++++ Selected extract ++++

Researchers at Georgetown University Medical Center reported that extensive practice can reorganize how the brain processes a learned task, potentially allowing people to perform that task alongside another one more effectively. The study, published in the Journal of Cognitive Neuroscience, tracked volunteers as they completed more than 30,000 trials of a car-image sorting exercise over five to 10 weeks. Brain scans taken before and after training showed that the task initially relied mainly on the prefrontal cortex, but later was handled largely by the temporal cortex.
The researchers used fMRI and EEG to examine the change. They said the results suggest that, with enough experience, the brain can move a practiced task out of regions associated with planning and conscious control and into more specialized circuits involved in memory and object recognition. Maximilian Riesenhuber, a Georgetown neuroscientist and senior author of the study, said that shift appears to bypass what he described as a frontal bottleneck, leaving the prefrontal cortex freer to manage other demands.
The team also found that participants performed better on a second task at the same time when the car-sorting work had been more fully offloaded from the prefrontal cortex. Based on that result, the researchers argue the findings challenge the long-standing view that humans do not truly multitask and instead only switch attention rapidly between activities. First author Patrick Cox said the longitudinal design was a key feature because it allowed the team to observe the neural change before and after training rather than only studying experts after the fact.
The researchers said the findings could have broader implications for understanding habit formation, compulsive behavior and the limits of current artificial intelligence systems. Riesenhuber argued that once a behavior is embedded in circuits less dependent on conscious control, simply trying to think about something else may not be enough to break it. Cox said the work may also help explain highly trained professional judgments, such as radiologists classifying X-ray findings with little apparent deliberation. The team said future research will examine what signals drive the shift between brain regions and which tasks can eventually be carried out in parallel, while stressing that some combinations of activities, including texting while driving, would still not be safe.

++++

== To do ==
According to the report on practice and brain reorganization, which brain region handled the car-sorting task after training?

++++ Provided records ++++

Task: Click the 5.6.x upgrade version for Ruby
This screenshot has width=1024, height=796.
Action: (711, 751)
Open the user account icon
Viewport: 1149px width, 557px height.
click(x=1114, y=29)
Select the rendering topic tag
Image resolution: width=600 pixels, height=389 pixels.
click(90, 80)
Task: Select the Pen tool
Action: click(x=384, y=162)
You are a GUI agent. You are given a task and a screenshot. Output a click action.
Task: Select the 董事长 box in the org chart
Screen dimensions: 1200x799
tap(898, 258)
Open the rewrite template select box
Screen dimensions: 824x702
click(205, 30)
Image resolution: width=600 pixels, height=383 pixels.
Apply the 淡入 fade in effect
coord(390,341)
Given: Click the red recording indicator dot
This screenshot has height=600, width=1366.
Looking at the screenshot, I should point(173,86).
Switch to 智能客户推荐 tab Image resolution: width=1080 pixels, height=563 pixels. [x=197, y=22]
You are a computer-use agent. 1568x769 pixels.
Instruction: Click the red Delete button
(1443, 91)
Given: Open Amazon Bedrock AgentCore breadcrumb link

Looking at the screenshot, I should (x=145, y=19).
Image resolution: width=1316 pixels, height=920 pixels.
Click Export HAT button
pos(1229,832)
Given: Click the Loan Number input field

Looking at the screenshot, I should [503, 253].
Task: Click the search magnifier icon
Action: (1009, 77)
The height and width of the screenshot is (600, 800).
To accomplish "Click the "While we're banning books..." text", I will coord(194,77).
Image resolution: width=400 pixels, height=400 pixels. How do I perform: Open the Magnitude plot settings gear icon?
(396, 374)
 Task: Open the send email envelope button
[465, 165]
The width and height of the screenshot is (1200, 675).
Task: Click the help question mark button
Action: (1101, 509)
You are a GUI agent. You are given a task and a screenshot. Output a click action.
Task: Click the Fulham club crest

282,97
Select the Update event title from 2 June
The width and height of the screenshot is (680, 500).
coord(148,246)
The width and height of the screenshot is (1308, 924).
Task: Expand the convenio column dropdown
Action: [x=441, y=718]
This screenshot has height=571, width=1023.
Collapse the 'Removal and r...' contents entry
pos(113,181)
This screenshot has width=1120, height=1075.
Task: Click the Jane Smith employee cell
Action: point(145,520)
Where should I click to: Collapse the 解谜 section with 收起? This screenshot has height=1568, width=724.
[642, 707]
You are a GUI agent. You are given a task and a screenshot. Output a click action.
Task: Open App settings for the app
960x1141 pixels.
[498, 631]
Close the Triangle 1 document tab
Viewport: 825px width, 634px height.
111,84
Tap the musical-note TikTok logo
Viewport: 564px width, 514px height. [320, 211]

++++

== Answer for this exercise ==
The temporal cortex.